E, daí, talvez isto tudo tivesse outra explicação qualquer, e ele estivesse
somente imitando alguém. Ou... Sim, julgo às vezes, considerando a diferença
hedionda entre a inteligência das crianças e a estupidez dos adultos, que
somos acompanhados na infância por um espírito da guarda, que nos empresta
a própria inteligência astral, e que depois, talvez com pena, mas por uma lei
alta, nos abandona, como as mães animais às crias crescidas, ao cevado que é
o nosso destino.

Fragmento 6
8

Tudo é absurdo.
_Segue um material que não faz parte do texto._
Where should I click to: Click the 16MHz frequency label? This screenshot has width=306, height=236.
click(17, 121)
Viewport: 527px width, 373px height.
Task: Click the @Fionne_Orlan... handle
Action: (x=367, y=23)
Este empenha a vida em ganhar dinheiro que guarda, e nem tem filhos
a quem o deixe nem esperança que um céu lhe reserve uma transcendência desse
dinheiro. Aquele empenha o esforço em ganhar fama, para depois de morto, e não crê
naquela sobrevivência que lhe dê o conhecimento da fama. Esse outro gasta-se na
procura de coisas de que realmente não gosta. Mais adiante, há um que ☐

Um lê para saber, inutilmente. Outro goza para viver, inutilmente.

Vou num carro eléctrico, e estou reparando lentamente, conforme é meu costume, em
todos os pormenores das pessoas que vão adiante de mim. Para mim os pormenores são
coisas, vozes, frases. Neste vestido da rapariga que vai em minha frente decomponho o
vestido em o estofo de que se compõe, o trabalho com que o fizeram — pois que o vejo
vestido e não estofo — e o bordado leve que orla a parte que contorna o pescoço separa-
se-me em retrós de seda, com que se o bordou, e o trabalho que houve de o bordar. E
imediatamente, como num livro primário de economia política, desdobram-se diante de
mim as fábricas e os trabalhos — a fábrica onde se fez o tecido; a fábrica onde se fez
o retrós, de um tom mais escuro, com que se orla de coisinhas retorcidas o seu lugar
junto do pescoço; e vejo as secções das fábricas, as máquinas, os operários, as
costureiras, meus olhos virados para dentro penetram nos escritórios, vejo os gerentes
procurar estar sossegados, sigo, nos livros, a contabilidade de tudo; mas não é só isto:
vejo, para além, as vidas domésticas dos que vivem a sua vida social nessas fábricas e
nesses escritórios... Toda a vida social jaz a meus olhos só porque tenho diante de mim,
abaixo de um pescoço moreno, que de outro lado tem não sei que cara, um orlar irregular
regular verde-escuro sobre um verde-claro de vestido.

Para além disto pressinto os amores, as secrecias [sic], a alma de todos quantos
trabalharam para que esta mulher, que está diante de mim no eléctrico, use, em torno
do seu pescoço mortal, a banalidade sinuosa de um retrós de seda verde escura fazendo
inutilidades pela orla de uma fazenda verde menos escura.

Entonteço. Os bancos do eléctrico, de um entretecido de palha forte e pequena, levam-


me a regiões distantes, multiplicam-se-me em indústrias, operários, casas de operários,
vidas, realidades, tudo.

Saio do carro exausto e sonâmbulo. Vivi a vida inteira.